His people, by and large, are happy, smiley and rotund, and Flöthmann brings fine comic touches to the subjects as seen by the sleazy wolf meeting Red Riding Hood on the cover. Transmitting the intent of the stories without words proves surprisingly simple for the most part, and there’s never a point, even during the less familiar of the Brothers Grimm’s works, when understanding is problematical. There’s certainly nuance here, and Flöthmann uses combinations of arrows and panel sequences to relate simultaneous occurrences, although Chris Ware, possibly an influence, has utilised those same principles.

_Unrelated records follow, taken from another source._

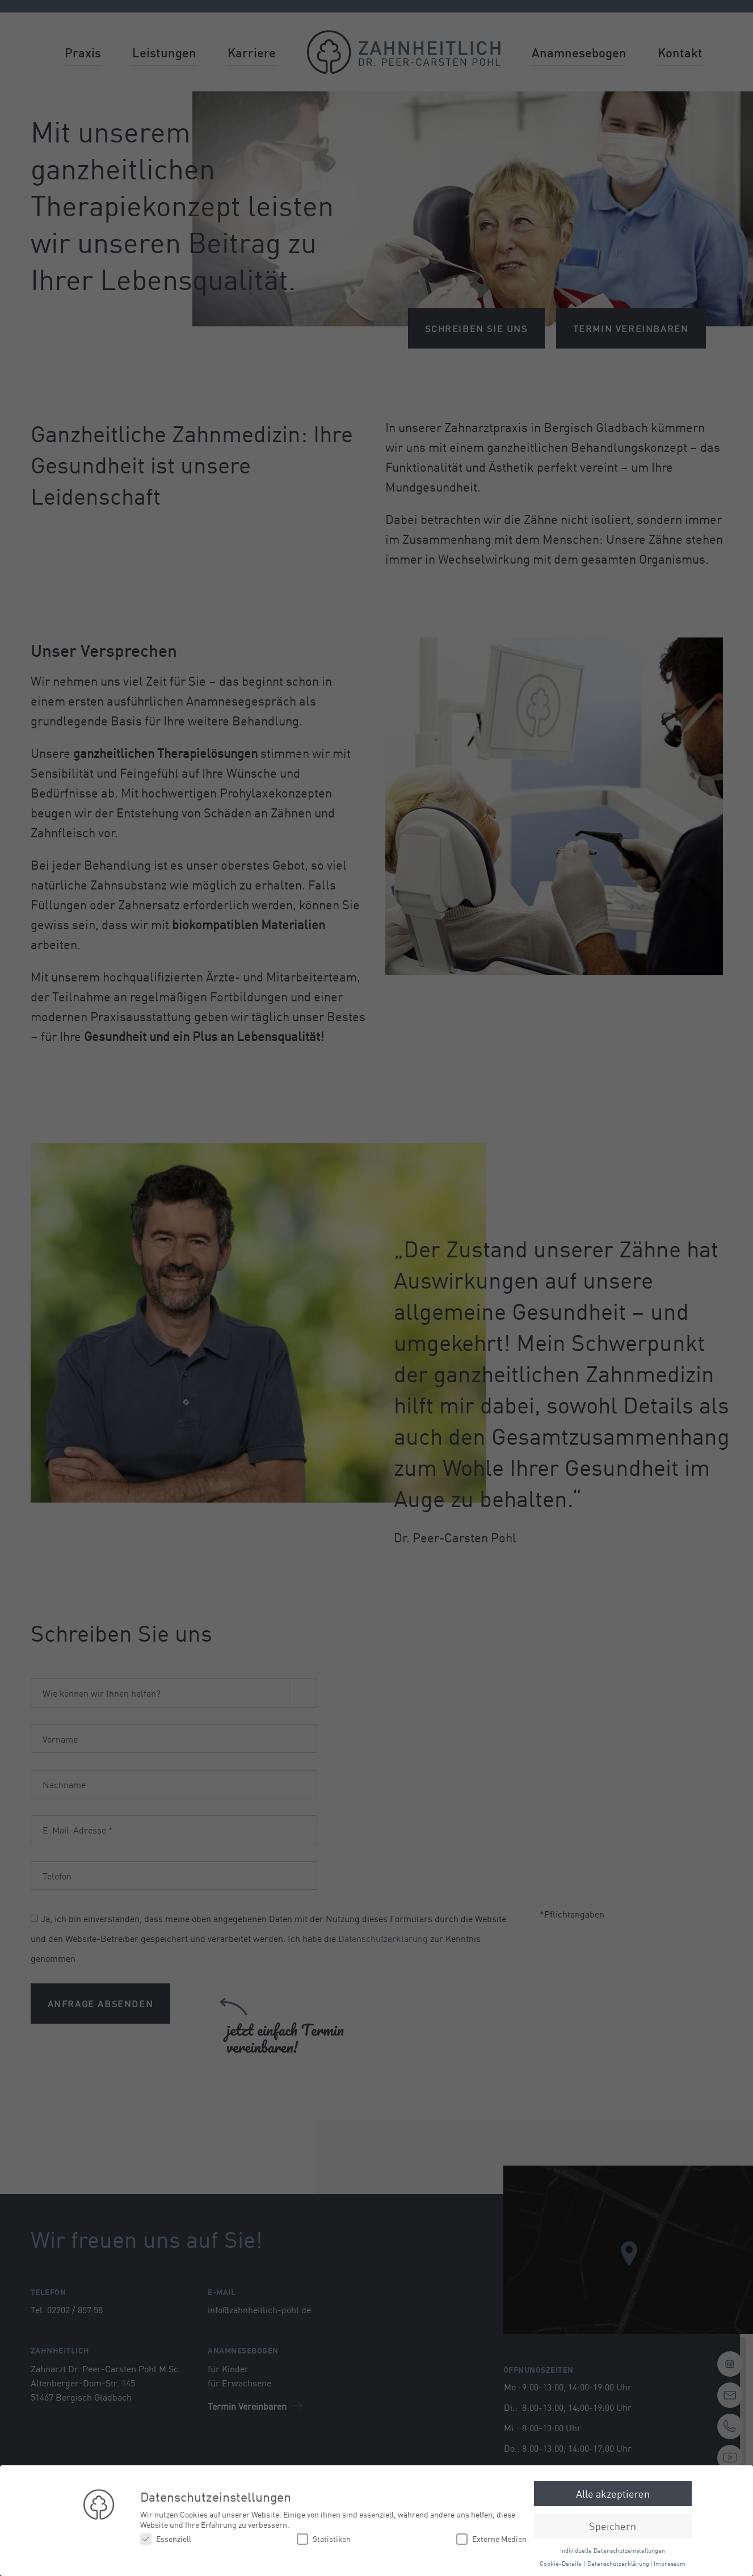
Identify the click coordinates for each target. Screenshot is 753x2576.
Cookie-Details (560, 2562)
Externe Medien (491, 2538)
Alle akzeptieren (613, 2493)
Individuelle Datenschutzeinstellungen (612, 2549)
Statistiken (324, 2538)
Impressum (669, 2562)
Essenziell (165, 2538)
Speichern (612, 2525)
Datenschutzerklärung (618, 2562)
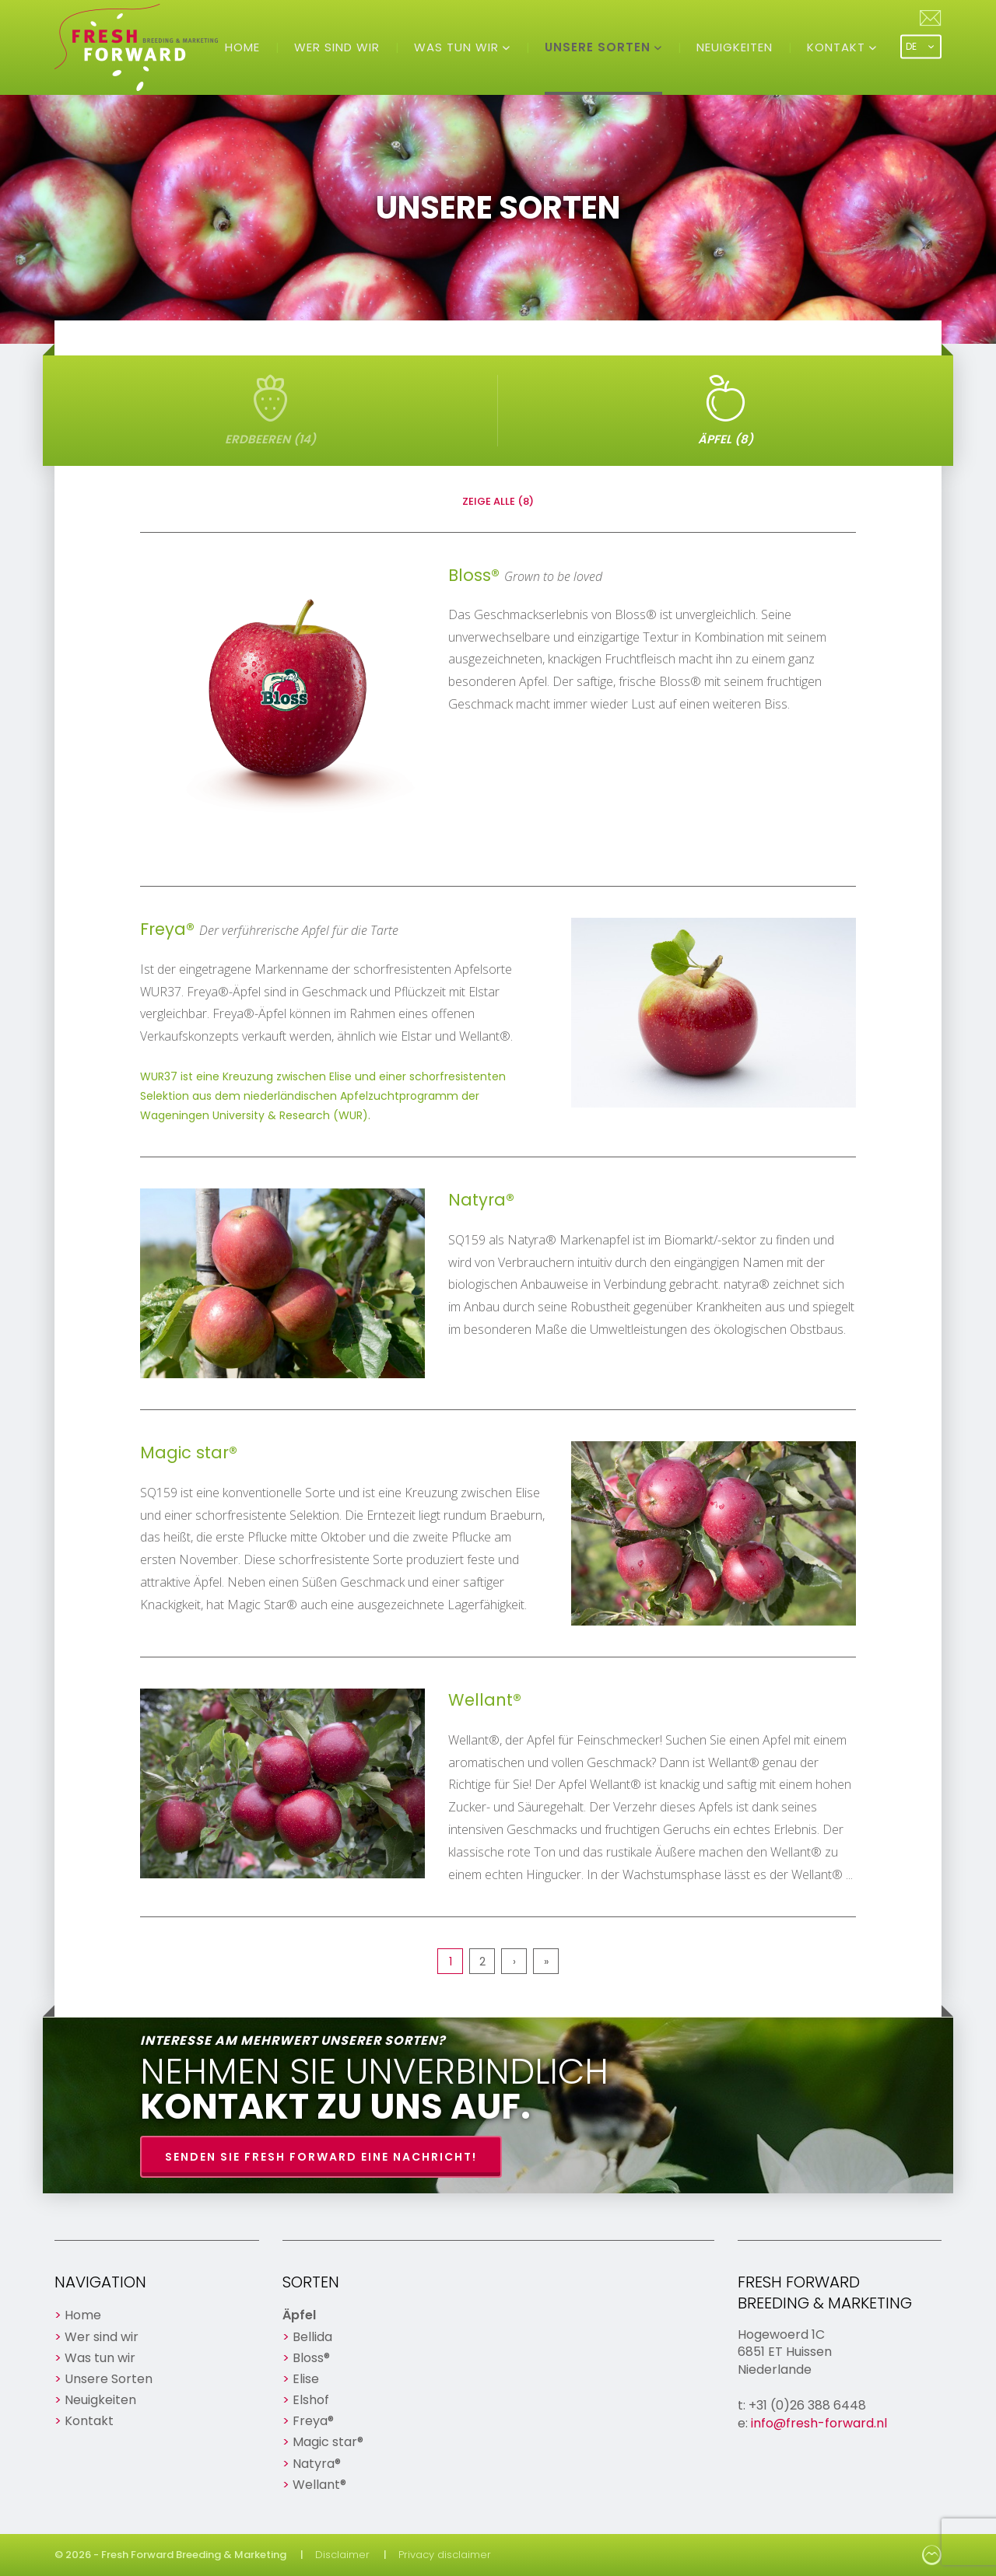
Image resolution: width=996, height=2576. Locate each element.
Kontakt (838, 47)
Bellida (312, 2337)
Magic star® (328, 2442)
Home (242, 47)
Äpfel (299, 2315)
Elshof (311, 2400)
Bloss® (311, 2358)
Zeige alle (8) (498, 501)
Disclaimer (342, 2554)
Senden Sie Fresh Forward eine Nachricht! (321, 2157)
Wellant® (319, 2485)
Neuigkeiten (734, 47)
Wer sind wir (337, 47)
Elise (306, 2379)
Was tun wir (458, 47)
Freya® (313, 2421)
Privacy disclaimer (444, 2554)
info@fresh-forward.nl (819, 2423)
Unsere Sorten (599, 47)
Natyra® (317, 2464)
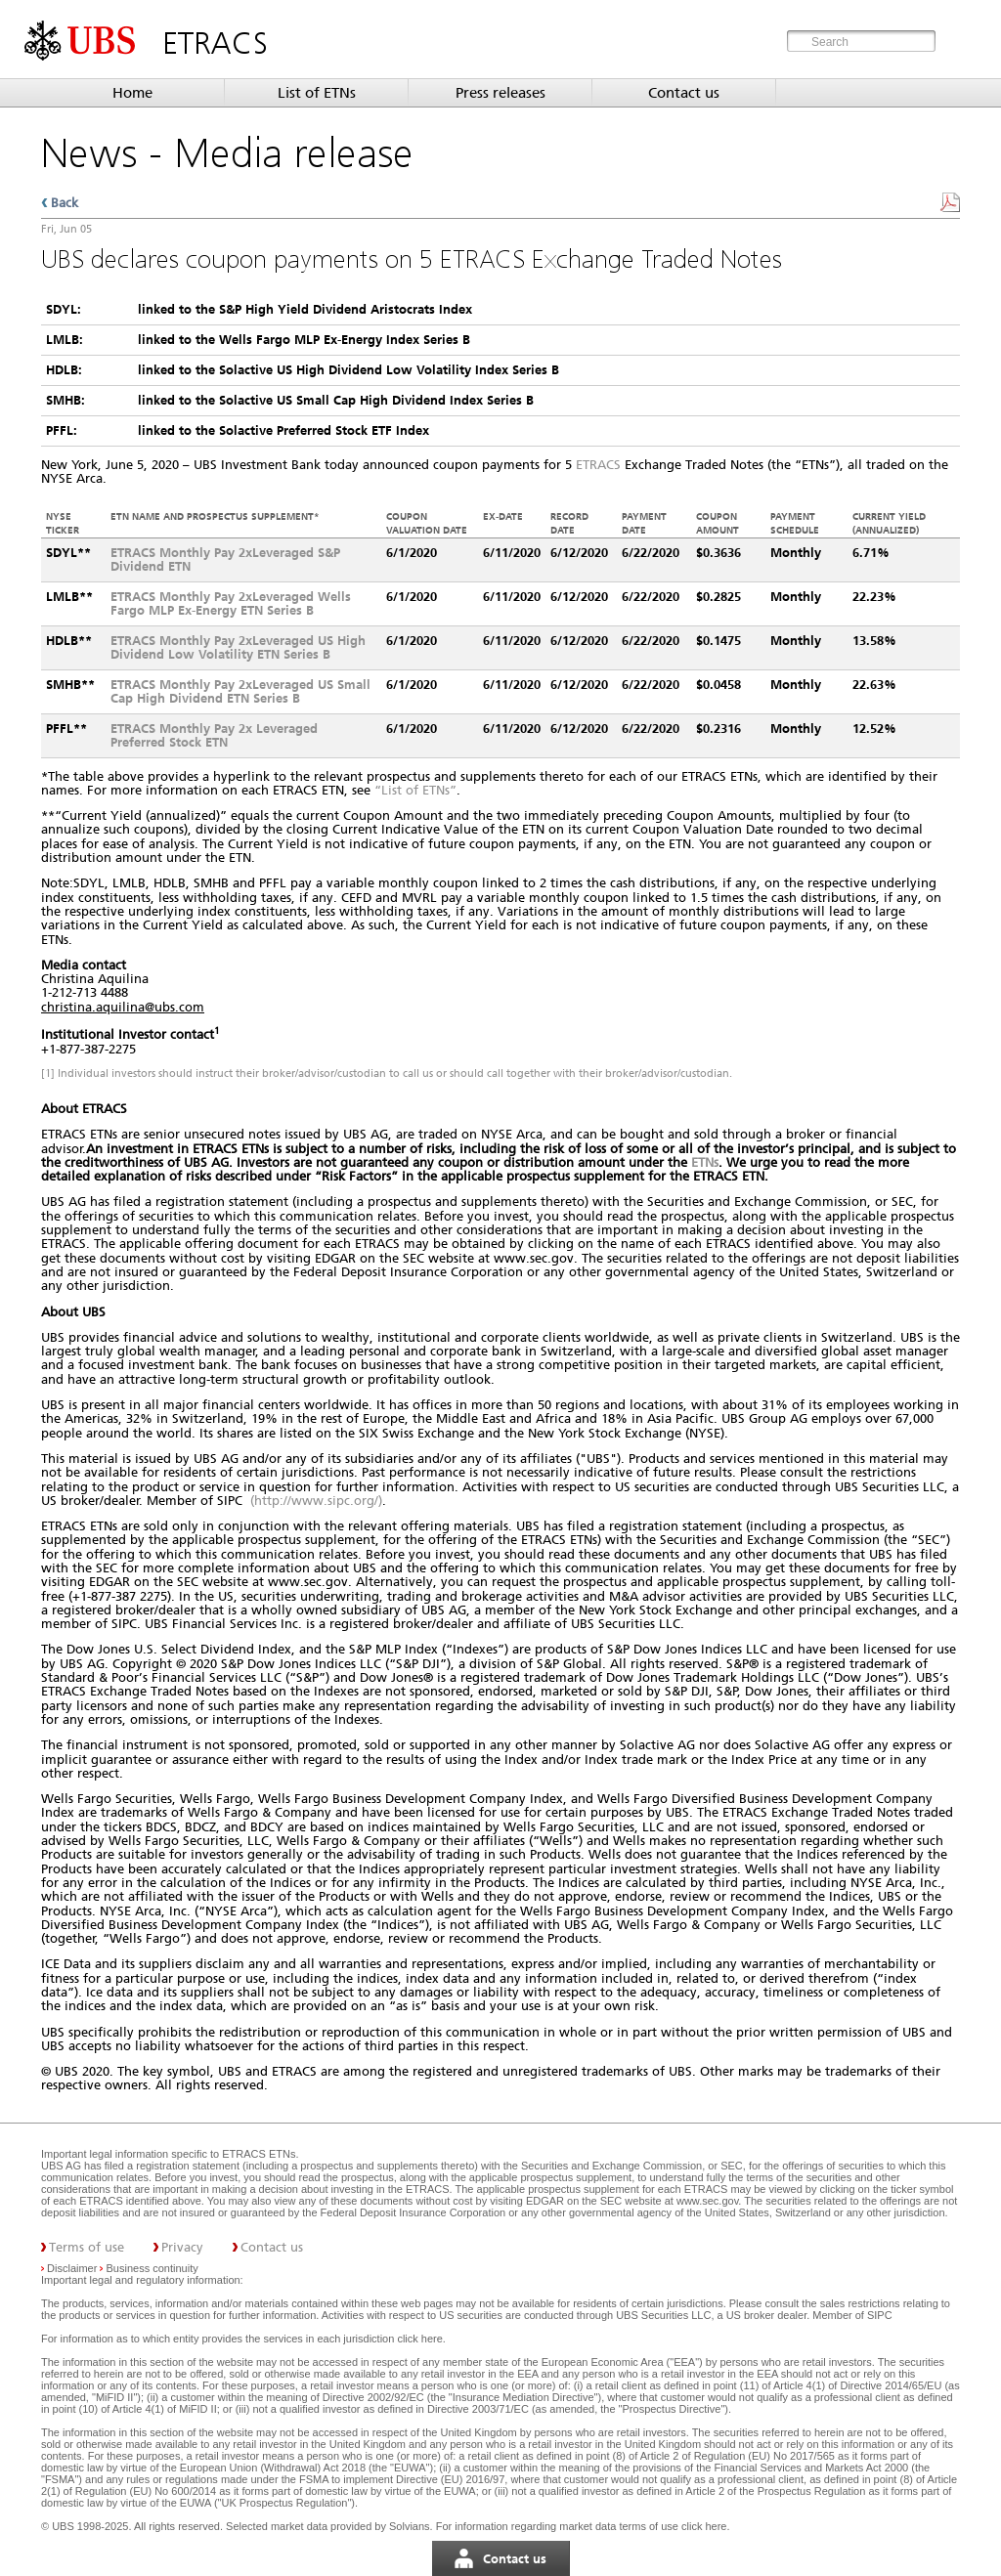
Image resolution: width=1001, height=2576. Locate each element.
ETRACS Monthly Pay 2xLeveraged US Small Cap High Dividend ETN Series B (240, 691)
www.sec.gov (706, 2201)
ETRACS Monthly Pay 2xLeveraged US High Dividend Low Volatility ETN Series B (238, 647)
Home (132, 93)
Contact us (683, 93)
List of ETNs (317, 93)
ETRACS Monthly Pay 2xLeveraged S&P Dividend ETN (225, 559)
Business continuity (152, 2268)
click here (419, 2338)
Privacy (182, 2247)
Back (64, 202)
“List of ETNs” (415, 790)
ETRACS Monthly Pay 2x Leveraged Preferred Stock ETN (214, 735)
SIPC (879, 2315)
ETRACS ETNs (258, 2154)
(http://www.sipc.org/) (316, 1500)
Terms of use (86, 2247)
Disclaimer (72, 2268)
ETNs (704, 1162)
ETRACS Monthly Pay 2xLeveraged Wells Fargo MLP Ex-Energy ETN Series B (230, 603)
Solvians (409, 2526)
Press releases (500, 93)
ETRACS (598, 464)
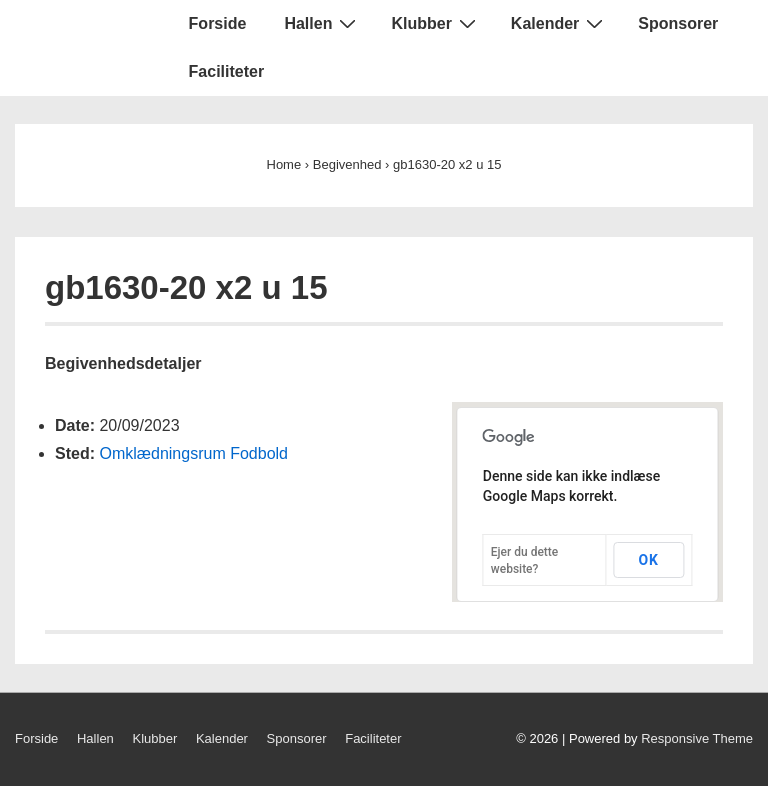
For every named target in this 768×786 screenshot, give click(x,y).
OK (648, 560)
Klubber (435, 23)
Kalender (559, 23)
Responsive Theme (697, 738)
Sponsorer (678, 23)
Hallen (322, 23)
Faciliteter (227, 71)
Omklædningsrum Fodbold (193, 453)
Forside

Only a single fairy tale requires more than six pages, the lesser known The Magic Table, the Gold Donkey and the Club in the Sack, yet this is a book of surprising and compelling density, and consistently inventive as Flöthmann introduces his own recurring motifs. The equation of ten to the power of three features in the story of Snow White when the queen asks her magic mirror who the fairest in the land is, the euro symbol consistently represents money, and united rings is common shorthand for marriage.

Yes, there is an element of novelty about this, but one extremely well considered and realised. It prompts the thought about how complex a work would have to be in order to defy the process. Flöthmann’s not found it the case so far, following this with a book of Christmas stories in the same manner, before tackling Shakespeare in 2016.

Don’t be deterred by the book and story titles being in German. Grimm’s Märchen ohne Worte is universal.